Photo used with permission from Project H Design

The other night, we attended a scintillating presentation that connected three of our continuing interests: community, farmers’ markets and chicken coops. The lecture was part of the Penny Stamps speaker series at the Michigan Theatre every Thursday at 5:10 p.m., which is, for my money, the most intellectually-stimulating, regularly scheduled free date night in town.


Last night’s speaker was Emily Pilloton, who created her own nonprofit when she had only $1,000 in the bank, based on the idea that good, sustainable design could transform the world. But instead of working “wide,” her organization aims “deep.”

They developed a design-build curriculum for Bertie County, N.C. Why Bertie County? The superintendent of this poor district read about them in Dwell magazine and invited them, first to build playgrounds, then to develop a curriculum… and teach it.

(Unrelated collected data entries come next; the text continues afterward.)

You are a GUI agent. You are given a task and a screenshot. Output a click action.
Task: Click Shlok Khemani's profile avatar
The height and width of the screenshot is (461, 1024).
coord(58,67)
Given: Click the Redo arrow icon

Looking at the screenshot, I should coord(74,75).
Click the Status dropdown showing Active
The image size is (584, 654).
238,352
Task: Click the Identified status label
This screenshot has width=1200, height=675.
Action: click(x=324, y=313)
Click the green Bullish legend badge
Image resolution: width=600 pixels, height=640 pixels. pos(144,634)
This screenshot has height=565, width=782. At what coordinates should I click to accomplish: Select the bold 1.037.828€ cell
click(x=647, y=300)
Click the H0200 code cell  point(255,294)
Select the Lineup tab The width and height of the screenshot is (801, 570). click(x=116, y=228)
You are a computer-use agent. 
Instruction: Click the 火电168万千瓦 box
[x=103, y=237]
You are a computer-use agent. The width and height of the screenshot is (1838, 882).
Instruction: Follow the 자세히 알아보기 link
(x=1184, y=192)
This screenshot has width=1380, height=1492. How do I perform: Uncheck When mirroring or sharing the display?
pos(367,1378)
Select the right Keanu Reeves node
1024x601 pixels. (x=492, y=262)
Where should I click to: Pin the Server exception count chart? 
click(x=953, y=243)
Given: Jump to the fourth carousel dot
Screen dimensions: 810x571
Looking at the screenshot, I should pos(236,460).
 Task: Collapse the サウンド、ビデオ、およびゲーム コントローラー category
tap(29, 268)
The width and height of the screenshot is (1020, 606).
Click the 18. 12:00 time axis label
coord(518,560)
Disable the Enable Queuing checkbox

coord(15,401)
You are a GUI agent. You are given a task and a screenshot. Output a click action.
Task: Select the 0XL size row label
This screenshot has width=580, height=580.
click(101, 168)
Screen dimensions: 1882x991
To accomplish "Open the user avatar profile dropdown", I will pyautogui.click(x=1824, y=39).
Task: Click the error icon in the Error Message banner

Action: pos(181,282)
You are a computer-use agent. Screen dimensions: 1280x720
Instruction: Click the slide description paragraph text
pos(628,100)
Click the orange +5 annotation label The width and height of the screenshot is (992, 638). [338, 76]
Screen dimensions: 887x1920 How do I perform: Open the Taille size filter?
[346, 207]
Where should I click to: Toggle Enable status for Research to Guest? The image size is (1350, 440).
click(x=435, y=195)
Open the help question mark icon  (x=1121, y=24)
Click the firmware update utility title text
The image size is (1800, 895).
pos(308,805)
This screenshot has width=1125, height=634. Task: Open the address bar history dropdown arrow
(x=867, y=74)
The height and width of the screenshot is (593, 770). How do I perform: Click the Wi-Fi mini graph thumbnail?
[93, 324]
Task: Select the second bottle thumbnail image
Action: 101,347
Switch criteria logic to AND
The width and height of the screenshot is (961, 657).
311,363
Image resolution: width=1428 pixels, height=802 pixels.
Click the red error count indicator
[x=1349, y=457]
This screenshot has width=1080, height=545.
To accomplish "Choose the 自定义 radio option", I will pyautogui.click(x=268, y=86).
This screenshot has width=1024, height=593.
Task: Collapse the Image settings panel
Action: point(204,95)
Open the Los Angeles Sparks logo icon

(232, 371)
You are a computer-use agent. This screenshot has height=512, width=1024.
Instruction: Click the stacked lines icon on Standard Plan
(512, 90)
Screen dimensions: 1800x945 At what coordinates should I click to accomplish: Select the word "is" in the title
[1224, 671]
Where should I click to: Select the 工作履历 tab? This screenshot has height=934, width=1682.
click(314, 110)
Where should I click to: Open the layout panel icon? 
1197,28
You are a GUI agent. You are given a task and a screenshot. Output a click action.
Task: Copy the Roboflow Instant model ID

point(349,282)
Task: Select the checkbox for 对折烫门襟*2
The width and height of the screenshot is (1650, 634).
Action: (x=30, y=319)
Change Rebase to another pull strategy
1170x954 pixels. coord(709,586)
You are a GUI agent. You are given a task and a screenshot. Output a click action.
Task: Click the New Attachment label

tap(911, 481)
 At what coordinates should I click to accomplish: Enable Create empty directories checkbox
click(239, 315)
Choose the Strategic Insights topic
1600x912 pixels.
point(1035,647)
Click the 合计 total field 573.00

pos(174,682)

The way Emily told the story was moving and quite engaging, but it’s also nothing that educators haven’t already experienced. Her students were dealing with being single parents, having a record of serious offenses, poor anger control and worse communication skills. Some didn’t know how to read a ruler. Others didn’t know how to read at all.

Their Studio-H class was, for some students, the only face-time they had with an actual teacher. That is, all their other classes were on-line. (One student was even taking P.E. on-line, however that might work.) She did not romanticize the experience; in fact, she said, with some amazement, that she didn’t realize how difficult working with high school students would be. I believe I chuckled out loud.

The first project was to build a “cornhole” game and to use computers to design the graphics that they painted on the boards. Emily gave some pretty clever prompts to spur these designs, like a limited color pallet based on the colors of the cornbags and a different action verb for each student like “fold” or “stretch.” These boards were auctioned off to fund the next project, which was a bit more ambitious.

Bertie County is largely agricultural, and its largest crop comes from mass chicken factories. Their second project was to design a small, family-sized chicken coop. Actual chickens were brought into the class room so students could get to know their “clients” and to better understand their needs.

They made several iterative designs with cardboard and sticks, and then selected models for their full-size coops. Some groups used reclaimed lumber. All of them used some kind of MIG welded structure. In the end, all three of the project were delivered to local families for actual use in their yards. The recipients all seemed pleased with the coops, but I couldn’t help thinking they might fit even better in a trendy community like Ann Arbor more than rural North Carolina.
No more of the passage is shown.